In this affair, of the 119 Confederates engaged, we lost 2 officers, of whom one was the gallant Major Manigault, severely wounded, and 37 men. The Federals lost 88. Our loss, as is shown, was about 33 per cent, of our force engaged, and this large mortality shows the heavy fire to which we were subjected. General Schimmelpfennig was in general command of the affair, but the assault was led by Colonel Bennett, who, mounted upon a sorrel horse, was a mark for several shots from our wretched rifles, but escaped unhurt.

The point where I was, just about the center of our line, at the causeway, was assaulted by a regiment of negro troops; and as they got near to us I distinctly heard their officers cursing them. I heard one officer say, "Keep in line there, you damned scoundrels!" and another, "Go on, you damned rascals, or I'll chop you down!" I saw the line waver badly when it got to within fifty yards of us, and on this occasion at least it did not look[Pg 41] to me as if the negroes had the spirit to "fight nobly." I know it is a catch phrase elsewhere that the colored troops fought nobly, but I testify to what I saw and heard.

As to these negro troops, there was a sequel, nearly a year later. When I was peaceably in my office in Charleston one of my family's former slaves, "Taffy" by name, came in to see me. In former times he had been a waiter "in the house," and was about my own age; but in 1860, in the settlement of an estate, he with his parents, aunt, and brother were sold to Mr. John Ashe, and put on his plantation near Port Royal. Of course, when the Federals overran that section they took in all these "contrabands," as they were called, and Taffy became a soldier, and was in one of the regiments that assaulted us. In reply to a question from me, he foolishly said he "liked it." I only replied, "Well, I'm sorry I didn't kill you as you deserved, that's all I have to say." He only grinned.

On February 17, James Island was evacuated by the Confederates. Captain Matthews's company, formerly artillery but now infantry, was added to our two, and the battalion known as Manigault's, or the Eighteenth South Carolina Battalion.
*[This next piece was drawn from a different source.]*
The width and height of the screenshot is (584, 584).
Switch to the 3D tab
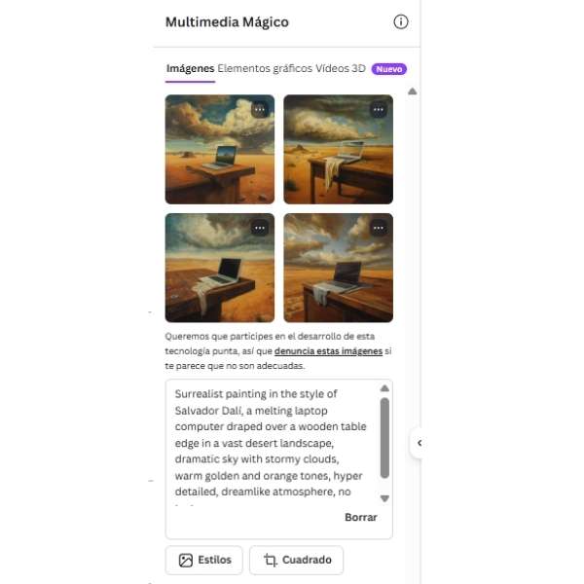click(358, 68)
Major Manigault being wounded, and a prisoner, Capt. B. C. Webb, of Company A, was in command. Our line of march was through St. Andrew's Parish, across the bridge at Bee's Ferry, and along the old State road past Otranto across Goose Creek bridge,[Pg 42] which was burned as soon as the last troops had crossed. Our men had started on this march with as much baggage as they thought they could carry, but they soon threw aside their impedimenta, and each settled down to his one blanket and such clothes as he actually wore. This march across the Carolinas was a very hard one. Our feet soon became blistered and sore, and many of us had no shoes, but trudged along in the cold and mud bare-footed as best we could. As I have already said, this was a cold winter, and it seemed to us that it rained and froze constantly. Not a particle of shelter did we have day or night. We would march all day, often in more or less rain, and at nightfall halt, and bivouac in the bushes, with every particle of food or clothing saturated. Within a few minutes after a halt, even under a steady rain, fires would be burning and quickly extend through the bivouac. If a civilian should attempt to kindle a fire with soaked wood under a steady rain, he would find his patience sorely tried, but the soldiers seemed to have no trouble.
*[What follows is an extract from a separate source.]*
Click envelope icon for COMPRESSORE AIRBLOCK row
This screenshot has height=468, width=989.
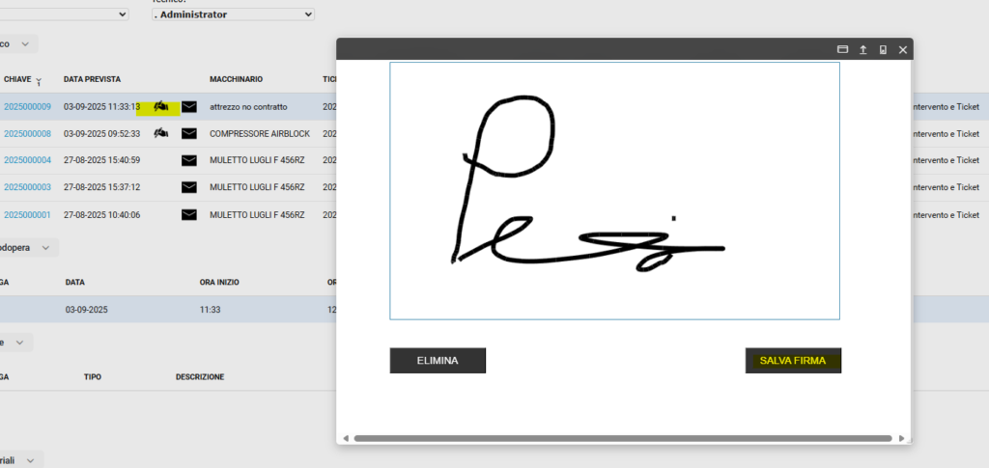pyautogui.click(x=189, y=133)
After the fires were kindled we had to wait for the arrival of the commissary wagons; and it was not uncommon for a detail of men to be sent back in the night to help push the wagons through the mud; weary, footsore, hungry, in the dark, up to the knees in mud, heaving on the wheels of a stalled wagon! It was often late at night before the wagons were got up and rations could be obtained.[Pg 43]

The men, of course, had to take turns in the use of the two or three frying-pans carried for each company, and when worn down by marching from early dawn until dark it was disheartening to have to wait one's turn, which often did not come until eleven o'clock at night. Frequently the men, rather than wait for the frying-pan, would fry their scraps of bacon on the coals, and make the cornmeal into dough, which they would wrap around the ends of their ramrods and toast in the fire. When the rations were drawn they consisted of only seven ounces of bacon and one pint of cornmeal to the man per day; and on several occasions even these could not be had, and the men went to sleep supperless, and with nothing to eat during the next day. The commissary department of the corps seemed to be unequal to the occasion, but this fact is not surprising when the rapidity of the march and desolation of the country are considered. Nevertheless, on several occasions the writer's command passed forty hours without receiving any rations, and once fifty hours, so that we were glad of an opportunity to beg at any farm-house for an ear of corn with which to alleviate our hunger.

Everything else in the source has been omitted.